* _JOB ITEM_: Can you print the lines below exactly, starting with the line that contains "What do you see at coordinates (400, 84)" and ending with the line that contains "Looking at the image, I should click on (158, 437).", both included?

* _Saved data entries_:
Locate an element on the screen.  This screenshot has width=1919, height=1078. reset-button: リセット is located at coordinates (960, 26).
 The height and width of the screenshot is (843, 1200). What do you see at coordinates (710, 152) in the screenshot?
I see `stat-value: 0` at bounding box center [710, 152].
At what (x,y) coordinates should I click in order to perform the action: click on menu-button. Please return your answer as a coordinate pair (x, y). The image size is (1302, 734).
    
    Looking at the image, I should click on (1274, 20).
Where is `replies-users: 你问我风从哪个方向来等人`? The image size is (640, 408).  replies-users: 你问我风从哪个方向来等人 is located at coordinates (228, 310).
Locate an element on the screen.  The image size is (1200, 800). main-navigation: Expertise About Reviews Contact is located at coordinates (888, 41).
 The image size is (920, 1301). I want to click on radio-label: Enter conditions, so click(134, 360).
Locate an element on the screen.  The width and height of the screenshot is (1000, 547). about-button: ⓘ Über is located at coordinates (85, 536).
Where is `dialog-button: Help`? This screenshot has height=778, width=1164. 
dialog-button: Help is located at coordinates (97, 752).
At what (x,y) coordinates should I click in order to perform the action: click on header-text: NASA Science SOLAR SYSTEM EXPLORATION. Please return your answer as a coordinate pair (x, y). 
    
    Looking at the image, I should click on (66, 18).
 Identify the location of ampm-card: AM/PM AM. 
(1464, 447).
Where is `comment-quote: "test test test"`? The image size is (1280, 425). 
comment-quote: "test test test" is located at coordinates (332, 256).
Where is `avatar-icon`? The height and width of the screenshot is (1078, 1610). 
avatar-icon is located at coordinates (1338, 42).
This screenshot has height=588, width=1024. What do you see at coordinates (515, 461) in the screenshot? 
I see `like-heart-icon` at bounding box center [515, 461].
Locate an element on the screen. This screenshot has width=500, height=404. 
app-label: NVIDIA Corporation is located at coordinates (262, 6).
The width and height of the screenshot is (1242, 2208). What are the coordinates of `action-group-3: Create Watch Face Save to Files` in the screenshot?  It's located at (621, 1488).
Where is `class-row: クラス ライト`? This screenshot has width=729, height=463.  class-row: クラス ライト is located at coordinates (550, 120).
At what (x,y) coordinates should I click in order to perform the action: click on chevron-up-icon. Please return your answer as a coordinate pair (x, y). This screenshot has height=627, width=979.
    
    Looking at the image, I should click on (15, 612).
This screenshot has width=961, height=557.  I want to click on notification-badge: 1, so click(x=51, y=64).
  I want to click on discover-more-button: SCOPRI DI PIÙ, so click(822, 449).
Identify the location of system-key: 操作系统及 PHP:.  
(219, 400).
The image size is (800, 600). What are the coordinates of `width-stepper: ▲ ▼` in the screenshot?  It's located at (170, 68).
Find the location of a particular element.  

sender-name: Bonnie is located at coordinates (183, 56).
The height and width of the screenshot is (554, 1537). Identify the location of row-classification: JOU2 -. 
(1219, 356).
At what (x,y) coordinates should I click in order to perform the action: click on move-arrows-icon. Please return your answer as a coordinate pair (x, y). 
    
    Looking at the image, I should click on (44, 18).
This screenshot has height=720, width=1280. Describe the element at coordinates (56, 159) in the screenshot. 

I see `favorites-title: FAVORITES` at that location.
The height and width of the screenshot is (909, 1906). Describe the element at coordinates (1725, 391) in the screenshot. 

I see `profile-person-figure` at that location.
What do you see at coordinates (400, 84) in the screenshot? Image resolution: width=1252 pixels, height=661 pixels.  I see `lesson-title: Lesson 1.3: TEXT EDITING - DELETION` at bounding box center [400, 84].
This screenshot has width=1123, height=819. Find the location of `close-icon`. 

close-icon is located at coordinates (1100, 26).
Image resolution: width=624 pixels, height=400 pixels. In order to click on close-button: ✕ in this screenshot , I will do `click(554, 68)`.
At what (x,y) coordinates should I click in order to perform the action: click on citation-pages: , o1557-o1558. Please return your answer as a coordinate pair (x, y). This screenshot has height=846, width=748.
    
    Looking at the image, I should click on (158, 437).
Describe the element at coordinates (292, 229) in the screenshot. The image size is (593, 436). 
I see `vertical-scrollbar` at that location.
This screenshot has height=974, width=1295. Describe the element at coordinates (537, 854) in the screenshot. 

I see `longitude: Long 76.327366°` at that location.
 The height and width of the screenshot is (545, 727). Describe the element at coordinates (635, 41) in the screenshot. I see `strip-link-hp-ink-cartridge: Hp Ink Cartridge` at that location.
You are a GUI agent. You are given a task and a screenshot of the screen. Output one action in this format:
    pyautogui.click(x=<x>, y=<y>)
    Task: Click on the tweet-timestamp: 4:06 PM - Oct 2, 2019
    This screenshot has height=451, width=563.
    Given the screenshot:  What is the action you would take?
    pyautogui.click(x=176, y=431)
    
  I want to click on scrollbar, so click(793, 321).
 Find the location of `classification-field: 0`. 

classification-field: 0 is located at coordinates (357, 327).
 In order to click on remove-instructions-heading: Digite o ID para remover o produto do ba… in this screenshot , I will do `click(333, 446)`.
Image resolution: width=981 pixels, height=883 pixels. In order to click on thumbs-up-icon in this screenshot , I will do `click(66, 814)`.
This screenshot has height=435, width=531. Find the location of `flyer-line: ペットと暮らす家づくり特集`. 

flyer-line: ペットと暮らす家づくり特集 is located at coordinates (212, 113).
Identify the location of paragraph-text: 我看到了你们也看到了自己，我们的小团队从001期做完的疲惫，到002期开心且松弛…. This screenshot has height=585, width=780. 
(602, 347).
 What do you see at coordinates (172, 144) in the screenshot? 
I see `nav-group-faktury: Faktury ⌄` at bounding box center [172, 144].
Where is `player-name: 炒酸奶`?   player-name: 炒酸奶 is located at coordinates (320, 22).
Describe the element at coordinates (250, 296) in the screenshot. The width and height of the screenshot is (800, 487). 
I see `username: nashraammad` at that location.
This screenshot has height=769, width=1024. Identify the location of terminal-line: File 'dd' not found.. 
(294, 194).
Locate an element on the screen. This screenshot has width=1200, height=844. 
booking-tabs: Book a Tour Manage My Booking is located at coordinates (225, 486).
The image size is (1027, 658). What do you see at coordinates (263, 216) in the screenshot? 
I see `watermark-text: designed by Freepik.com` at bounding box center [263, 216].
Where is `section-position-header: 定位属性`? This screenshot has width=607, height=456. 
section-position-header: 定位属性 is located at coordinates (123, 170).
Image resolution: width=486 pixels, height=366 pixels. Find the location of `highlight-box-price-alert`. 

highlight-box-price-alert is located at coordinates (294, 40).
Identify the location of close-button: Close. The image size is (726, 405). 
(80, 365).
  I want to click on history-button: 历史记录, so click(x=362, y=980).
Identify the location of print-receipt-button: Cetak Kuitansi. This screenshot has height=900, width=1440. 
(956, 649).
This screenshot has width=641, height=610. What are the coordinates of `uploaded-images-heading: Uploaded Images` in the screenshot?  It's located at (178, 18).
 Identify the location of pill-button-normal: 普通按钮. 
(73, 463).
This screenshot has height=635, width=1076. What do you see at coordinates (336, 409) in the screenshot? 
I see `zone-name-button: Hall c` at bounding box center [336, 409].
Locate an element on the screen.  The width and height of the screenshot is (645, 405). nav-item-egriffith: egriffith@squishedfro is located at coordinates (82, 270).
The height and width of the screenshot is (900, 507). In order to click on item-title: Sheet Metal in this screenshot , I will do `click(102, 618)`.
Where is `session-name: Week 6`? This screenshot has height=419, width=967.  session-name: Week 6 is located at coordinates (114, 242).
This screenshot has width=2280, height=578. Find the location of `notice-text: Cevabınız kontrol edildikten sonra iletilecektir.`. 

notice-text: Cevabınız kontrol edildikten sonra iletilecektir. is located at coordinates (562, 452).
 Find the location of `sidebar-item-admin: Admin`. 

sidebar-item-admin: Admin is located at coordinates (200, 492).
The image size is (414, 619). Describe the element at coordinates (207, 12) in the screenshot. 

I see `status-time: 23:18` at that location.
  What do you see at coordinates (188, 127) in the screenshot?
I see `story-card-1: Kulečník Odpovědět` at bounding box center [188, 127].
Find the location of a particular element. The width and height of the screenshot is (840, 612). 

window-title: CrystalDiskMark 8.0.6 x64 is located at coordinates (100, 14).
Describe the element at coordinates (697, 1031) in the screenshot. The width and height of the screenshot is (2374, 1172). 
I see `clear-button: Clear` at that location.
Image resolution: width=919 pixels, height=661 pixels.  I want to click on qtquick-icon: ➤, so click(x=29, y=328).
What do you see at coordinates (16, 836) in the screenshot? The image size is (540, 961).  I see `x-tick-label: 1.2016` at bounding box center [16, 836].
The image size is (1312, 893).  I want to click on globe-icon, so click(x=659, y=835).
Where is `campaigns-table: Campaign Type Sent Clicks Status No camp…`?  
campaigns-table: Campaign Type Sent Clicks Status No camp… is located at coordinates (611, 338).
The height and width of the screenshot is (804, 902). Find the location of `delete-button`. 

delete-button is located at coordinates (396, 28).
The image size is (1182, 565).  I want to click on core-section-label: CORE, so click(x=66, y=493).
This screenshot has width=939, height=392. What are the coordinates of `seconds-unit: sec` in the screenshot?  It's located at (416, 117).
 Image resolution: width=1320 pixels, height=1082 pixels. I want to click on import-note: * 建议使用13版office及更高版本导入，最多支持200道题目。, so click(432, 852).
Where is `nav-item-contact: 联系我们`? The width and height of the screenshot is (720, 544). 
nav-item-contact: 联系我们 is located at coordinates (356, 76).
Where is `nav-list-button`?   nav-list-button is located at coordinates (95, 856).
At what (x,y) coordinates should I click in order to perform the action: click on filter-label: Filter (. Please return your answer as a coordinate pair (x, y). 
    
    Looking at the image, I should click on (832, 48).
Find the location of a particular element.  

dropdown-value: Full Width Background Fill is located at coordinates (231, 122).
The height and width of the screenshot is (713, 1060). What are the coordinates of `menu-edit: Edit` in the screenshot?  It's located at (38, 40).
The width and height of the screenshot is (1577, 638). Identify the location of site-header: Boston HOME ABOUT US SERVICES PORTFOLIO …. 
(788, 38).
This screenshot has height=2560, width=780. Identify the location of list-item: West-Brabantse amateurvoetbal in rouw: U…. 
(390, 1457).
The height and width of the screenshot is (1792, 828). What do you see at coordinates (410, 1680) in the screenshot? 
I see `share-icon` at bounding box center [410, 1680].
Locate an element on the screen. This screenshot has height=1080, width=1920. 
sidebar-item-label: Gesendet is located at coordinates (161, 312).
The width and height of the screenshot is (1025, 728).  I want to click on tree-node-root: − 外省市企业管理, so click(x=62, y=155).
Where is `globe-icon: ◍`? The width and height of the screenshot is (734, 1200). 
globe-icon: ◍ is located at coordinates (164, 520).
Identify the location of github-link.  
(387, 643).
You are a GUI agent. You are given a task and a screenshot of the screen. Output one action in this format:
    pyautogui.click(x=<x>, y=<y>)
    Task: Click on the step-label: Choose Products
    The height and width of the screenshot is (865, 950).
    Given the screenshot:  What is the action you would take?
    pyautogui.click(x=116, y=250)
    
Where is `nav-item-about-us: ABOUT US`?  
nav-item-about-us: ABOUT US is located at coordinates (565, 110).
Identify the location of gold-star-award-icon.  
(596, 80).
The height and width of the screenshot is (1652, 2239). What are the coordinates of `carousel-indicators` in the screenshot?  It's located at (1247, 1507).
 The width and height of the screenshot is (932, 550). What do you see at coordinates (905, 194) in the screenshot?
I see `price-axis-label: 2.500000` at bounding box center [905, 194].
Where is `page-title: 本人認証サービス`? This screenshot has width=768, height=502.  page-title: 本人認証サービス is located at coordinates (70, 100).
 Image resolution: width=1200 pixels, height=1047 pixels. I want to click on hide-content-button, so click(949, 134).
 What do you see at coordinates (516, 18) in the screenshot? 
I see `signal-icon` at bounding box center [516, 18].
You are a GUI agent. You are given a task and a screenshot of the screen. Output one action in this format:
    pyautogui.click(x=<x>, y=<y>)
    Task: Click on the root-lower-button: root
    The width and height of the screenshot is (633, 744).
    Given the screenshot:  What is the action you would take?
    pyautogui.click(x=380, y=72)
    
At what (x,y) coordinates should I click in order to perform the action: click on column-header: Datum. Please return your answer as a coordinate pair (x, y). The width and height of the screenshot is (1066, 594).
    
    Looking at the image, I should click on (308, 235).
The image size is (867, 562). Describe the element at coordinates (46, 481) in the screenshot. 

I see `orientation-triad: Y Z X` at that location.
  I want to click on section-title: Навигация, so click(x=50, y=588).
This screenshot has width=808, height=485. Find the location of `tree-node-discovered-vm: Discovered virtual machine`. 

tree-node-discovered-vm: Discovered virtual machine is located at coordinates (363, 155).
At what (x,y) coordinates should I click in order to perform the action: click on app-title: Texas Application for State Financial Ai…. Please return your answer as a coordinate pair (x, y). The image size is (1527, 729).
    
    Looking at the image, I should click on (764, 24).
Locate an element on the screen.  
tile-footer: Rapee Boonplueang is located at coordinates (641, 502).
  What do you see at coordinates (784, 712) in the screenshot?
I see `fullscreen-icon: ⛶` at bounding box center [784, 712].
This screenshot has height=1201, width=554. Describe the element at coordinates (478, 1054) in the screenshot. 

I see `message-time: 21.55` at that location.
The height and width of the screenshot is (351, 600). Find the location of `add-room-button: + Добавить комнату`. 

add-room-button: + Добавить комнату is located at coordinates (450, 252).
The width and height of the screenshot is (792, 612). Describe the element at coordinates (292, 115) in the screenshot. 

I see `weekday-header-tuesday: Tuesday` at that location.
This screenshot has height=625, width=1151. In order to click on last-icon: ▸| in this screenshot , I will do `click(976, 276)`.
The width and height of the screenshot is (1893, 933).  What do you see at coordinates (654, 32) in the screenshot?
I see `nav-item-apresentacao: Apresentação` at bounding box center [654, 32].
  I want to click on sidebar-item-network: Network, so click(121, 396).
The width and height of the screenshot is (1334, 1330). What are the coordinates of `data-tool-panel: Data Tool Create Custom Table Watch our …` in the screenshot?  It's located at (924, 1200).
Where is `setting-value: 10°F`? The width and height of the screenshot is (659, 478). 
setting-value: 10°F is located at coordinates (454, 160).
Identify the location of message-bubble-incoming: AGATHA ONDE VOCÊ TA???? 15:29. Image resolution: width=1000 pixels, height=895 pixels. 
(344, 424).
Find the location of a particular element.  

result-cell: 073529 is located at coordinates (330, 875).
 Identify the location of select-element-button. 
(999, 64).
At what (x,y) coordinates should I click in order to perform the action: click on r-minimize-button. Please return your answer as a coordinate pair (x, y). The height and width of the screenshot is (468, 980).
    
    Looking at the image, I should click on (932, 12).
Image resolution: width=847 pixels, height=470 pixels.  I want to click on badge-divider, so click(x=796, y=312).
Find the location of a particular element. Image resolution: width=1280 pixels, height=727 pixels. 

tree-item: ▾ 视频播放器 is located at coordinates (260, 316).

* _TASK ANSWER_:
What do you see at coordinates (400, 84) in the screenshot? Image resolution: width=1252 pixels, height=661 pixels.  I see `lesson-title: Lesson 1.3: TEXT EDITING - DELETION` at bounding box center [400, 84].
This screenshot has width=1123, height=819. Find the location of `close-icon`. 

close-icon is located at coordinates (1100, 26).
Image resolution: width=624 pixels, height=400 pixels. In order to click on close-button: ✕ in this screenshot , I will do `click(554, 68)`.
At what (x,y) coordinates should I click in order to perform the action: click on citation-pages: , o1557-o1558. Please return your answer as a coordinate pair (x, y). This screenshot has height=846, width=748.
    
    Looking at the image, I should click on (158, 437).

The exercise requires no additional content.